Vinicius de Moraes, Antonio Carlos Jobim

No princípio era o ermo 
Eram antigas solidões sem mágoa. 
O altiplano, o infinito descampado 
No princípio era o agreste: 
O céu azul, a terra vermelho-pungente 
E o verde triste do cerrado. 
Eram antigas solidões banhadas 
De mansos rios inocentes 
Por entre as matas recortadas. 
Não havia ninguém. A solidão 
Mais parecia um povo inexistente 
Dizendo coisas sobre nada. 
Sim, os campos sem alma 
Pareciam falar, e a voz que vinha 
Das grandes extensões, dos fundões crepusculares 
Nem parecia mais ouvir os passos 
Dos velhos bandeirantes, os rudes pioneiros 
Que, em busca de ouro e diamantes, 
Ecoando as quebradas com o tiro de suas armas, 
A tristeza de seus gritos e o tropel 
De sua violência contra o índio, estendiam 
As fronteiras da pátria muito além do limite dos tratados. 

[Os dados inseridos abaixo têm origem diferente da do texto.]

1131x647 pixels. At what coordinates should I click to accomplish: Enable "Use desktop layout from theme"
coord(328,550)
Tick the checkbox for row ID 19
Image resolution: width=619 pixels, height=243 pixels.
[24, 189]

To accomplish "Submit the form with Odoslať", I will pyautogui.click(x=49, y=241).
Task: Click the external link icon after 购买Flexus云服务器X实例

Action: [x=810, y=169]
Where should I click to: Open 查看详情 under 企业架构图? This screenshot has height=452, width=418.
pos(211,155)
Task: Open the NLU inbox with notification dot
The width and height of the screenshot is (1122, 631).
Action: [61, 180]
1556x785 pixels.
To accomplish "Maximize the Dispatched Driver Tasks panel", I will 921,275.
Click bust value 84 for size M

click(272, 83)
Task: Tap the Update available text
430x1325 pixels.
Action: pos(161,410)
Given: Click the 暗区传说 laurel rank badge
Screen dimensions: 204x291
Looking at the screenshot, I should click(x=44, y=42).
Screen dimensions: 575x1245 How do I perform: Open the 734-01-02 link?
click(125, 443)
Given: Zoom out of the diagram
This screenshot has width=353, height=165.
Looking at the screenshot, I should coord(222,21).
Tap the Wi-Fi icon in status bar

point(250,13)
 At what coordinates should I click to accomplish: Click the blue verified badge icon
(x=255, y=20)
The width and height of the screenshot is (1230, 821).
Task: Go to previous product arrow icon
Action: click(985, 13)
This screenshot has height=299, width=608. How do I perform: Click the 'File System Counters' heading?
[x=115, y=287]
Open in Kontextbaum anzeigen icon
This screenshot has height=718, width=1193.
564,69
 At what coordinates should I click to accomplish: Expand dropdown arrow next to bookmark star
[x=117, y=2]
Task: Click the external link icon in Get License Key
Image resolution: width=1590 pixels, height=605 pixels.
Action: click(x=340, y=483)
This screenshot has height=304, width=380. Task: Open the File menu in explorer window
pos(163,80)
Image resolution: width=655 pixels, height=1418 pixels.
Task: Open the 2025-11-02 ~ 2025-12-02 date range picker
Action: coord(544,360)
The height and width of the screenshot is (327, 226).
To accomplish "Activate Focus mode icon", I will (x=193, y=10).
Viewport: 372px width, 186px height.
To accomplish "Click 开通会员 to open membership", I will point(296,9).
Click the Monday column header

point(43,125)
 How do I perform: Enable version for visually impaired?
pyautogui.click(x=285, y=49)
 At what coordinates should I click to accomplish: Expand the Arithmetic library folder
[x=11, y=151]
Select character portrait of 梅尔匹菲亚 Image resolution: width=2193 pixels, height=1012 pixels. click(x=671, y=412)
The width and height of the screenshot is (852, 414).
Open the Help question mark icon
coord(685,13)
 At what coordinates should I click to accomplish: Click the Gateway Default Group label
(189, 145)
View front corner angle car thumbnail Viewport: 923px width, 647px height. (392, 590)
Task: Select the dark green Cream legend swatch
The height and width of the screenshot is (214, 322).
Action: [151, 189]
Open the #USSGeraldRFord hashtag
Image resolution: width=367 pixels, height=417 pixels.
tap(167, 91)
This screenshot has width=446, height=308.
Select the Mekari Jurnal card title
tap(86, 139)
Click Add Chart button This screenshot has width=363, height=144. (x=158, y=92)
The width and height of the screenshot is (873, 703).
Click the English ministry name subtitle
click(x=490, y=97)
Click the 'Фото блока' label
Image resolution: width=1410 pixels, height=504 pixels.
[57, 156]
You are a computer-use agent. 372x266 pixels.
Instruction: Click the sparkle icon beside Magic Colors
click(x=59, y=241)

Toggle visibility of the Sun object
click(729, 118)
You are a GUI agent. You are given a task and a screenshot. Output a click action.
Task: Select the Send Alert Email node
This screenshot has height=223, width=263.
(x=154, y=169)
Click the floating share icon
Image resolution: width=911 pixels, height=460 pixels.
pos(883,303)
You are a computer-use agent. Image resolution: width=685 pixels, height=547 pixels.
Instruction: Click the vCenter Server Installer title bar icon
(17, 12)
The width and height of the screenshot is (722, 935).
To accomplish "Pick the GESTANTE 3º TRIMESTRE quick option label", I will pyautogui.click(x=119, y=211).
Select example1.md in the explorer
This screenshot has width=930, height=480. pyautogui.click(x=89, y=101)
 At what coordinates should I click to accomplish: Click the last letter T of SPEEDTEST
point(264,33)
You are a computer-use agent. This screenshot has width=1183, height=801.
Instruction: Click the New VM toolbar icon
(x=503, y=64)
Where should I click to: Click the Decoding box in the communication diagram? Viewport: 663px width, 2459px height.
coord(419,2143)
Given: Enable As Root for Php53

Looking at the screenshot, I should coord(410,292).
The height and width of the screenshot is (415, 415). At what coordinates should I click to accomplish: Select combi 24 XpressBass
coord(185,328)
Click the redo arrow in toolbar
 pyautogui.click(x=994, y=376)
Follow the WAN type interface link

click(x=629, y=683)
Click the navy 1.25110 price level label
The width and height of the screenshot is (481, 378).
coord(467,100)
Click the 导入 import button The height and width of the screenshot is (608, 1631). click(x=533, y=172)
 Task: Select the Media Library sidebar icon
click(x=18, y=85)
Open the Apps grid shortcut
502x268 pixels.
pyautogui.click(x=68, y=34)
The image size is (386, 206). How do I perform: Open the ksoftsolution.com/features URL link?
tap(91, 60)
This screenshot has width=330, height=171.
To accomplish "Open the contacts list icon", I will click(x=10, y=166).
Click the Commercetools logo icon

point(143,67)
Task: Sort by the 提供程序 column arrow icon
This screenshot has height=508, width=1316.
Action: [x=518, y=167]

- Fernão Dias, Anhanguera, Borba Gato, 
Vós fostes os heróis das primeiras marchas para o oeste, 
Da conquista do agreste 
E da grande planície ensimesmada! 
Mas passastes. E da confluência 
Das três grandes bacias 
Dos três gigantes milenares: 
Amazonas, São Francisco, Rio da Prata ; 
Do novo teto do mundo, do planalto iluminado 
Partiram também as velhas tribos malferidas 
E as feras aterradas. 
E só ficaram as solidões sem mágoa 
O sem-termo, o infinito descampado 
Onde,    nos campos gerais do fim do dia 
Se ouvia o grito da perdiz 
A que respondia nos estirões de mata à beira dos rios 
O pio melancólico do jaó. 
E vinha a noite. Nas campinas celestes 
Rebrilhavam mais próximas as estrelas 
E o Cruzeiro do Sul resplandecente 
Parecia destinado 
A ser plantado em terra brasileira: 
A Grande Cruz alçada 
Sobre    a noturna mata do cerrado 
Para abençoar o novo bandeirante 
O desbravador ousado 
O ser de conquista 
O Homem!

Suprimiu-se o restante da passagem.